Adriano’s post-doctoral fellowship is part of Aspiration 2030, UVic’s Research and Creative Works Strategy. The strategy identifies the university’s research aspirations, actions, and outcomes, with the commitment to create a better world through research, curiosity, engagement, and innovation. The fellowships are awarded to new outstanding post-doctoral fellows to conduct cutting-edge research at UVic. Besides critical salary support, this initiative provides research training and recognition that post-doctoral fellows are critical members of the research community and fundamental players in advancing research and discoveries in all impact areas. The awards also consider Equity, Diversity, and Inclusion (EDI) aspects and how a candidate would implement them in their research, career track, leadership, and discipline.

Adriano has a deep commitment to research excellence, curiosity, and EDI advances. He obtained his medical degree at the Federal University of Ceará in Brazil, followed by his master’s and PhD in neuropsychopharmacology at the same institution. He has published 51 peer-reviewed papers, which have been cited 1020 times, and has an h-index of 18 and i10-index of 24 (Google Scholar). Adriano is also a non-binary gender person and a member of the LGBTQIA+ community. He deeply advocates for policies and practical actions to build a more inclusive and diverse environment in science for equity-deserving groups, especially those who face discrimination based on gender and sex.

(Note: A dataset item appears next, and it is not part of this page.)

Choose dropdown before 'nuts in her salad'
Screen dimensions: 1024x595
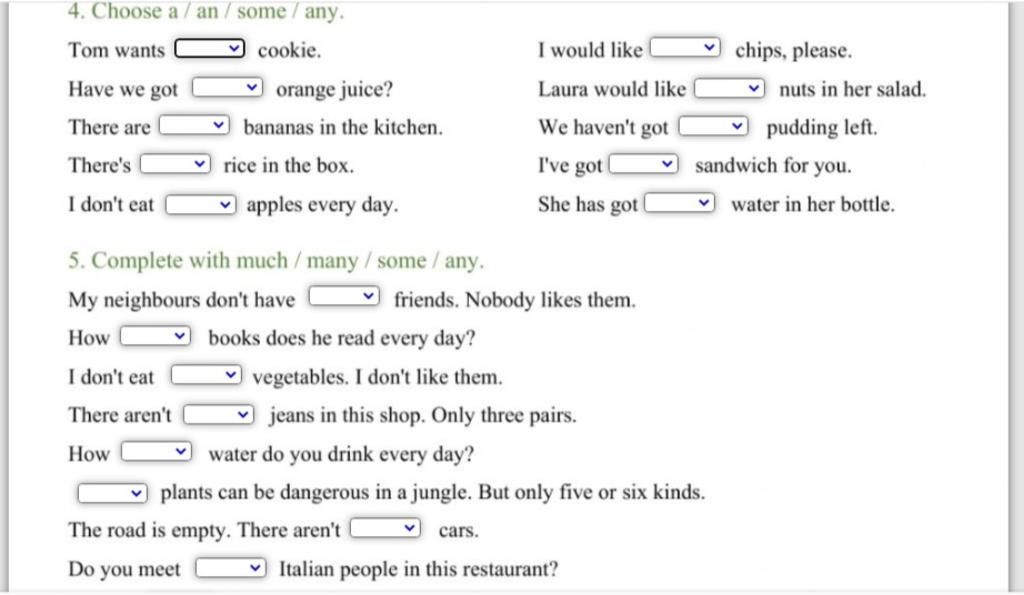click(729, 88)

Adriano is the second UVic Aspiration post-doctoral fellow to join the Division. Dr. Crystal Acosta (pictured right; Christie Lab) began her work on understanding how maternal alcohol and/or cannabis consumption affects prenatal brain development in 2022. She is particularly interested in the effects on the hippocampus, which is the brain region responsible for learning and memory processes, and investigating sex-specific differences in the offspring. “Cannabis and alcohol co-use during pregnancy is a growing health concern, so this work is timely,” she says.

imageTo gain a better understanding of the neurodevelopmental deficits cannabis and/or alcohol produce in the male and female offspring brain, Crystal is employing different behavioural tests (e.g., those for learning, memory, and anxiety/depression) throughout development and measuring neurogenesis (i.e., the ability to produce new neurons). She is also using electrophysiological methods to determine if these changes are associated with alterations in synaptic physiology and plasticity in the hippocampus. 

Aside from bridging knowledge gaps with her work, Crystal is also focused reducing the stigma associated with substance use. “There is real value in destigmatizing the scientific messaging when sharing or presenting this research. It is important to us that this work promotes prenatal cannabis/alcohol use prevention in a manner that is evidence-based and supports awareness and stigma reduction,” she says. “Stigma plays a crucial role in shaping the experiences of people who are affected by substance use—a primary example are individuals with fetal alcohol spectrum disorder.”

Crystal is also advancing EDI outside of her research. She regularly mentors other women in science, and she fosters early curiosity in neuroscience as the coordinator of the Victoria Brain Bee, an annual brain facts competition for high school students.

“The Aspiration 2030 fellowship has without a doubt been a fantastic opportunity,” Crystal says. “It has elevated my work by facilitating many aspects of my training, and this has helped diversify my skills and expand my areas of expertise.”

Crystal earned her bachelor’s in microbiology, master’s in pharmaceutical sciences, and PhD in pharmacology and therapeutics from the University of Manitoba. She conducted her doctoral research at the Kleysen Institute for Advanced Medicine and St. Boniface Hospital Research Centre, where she studied blood vessels in the brain during cardiovascular disease.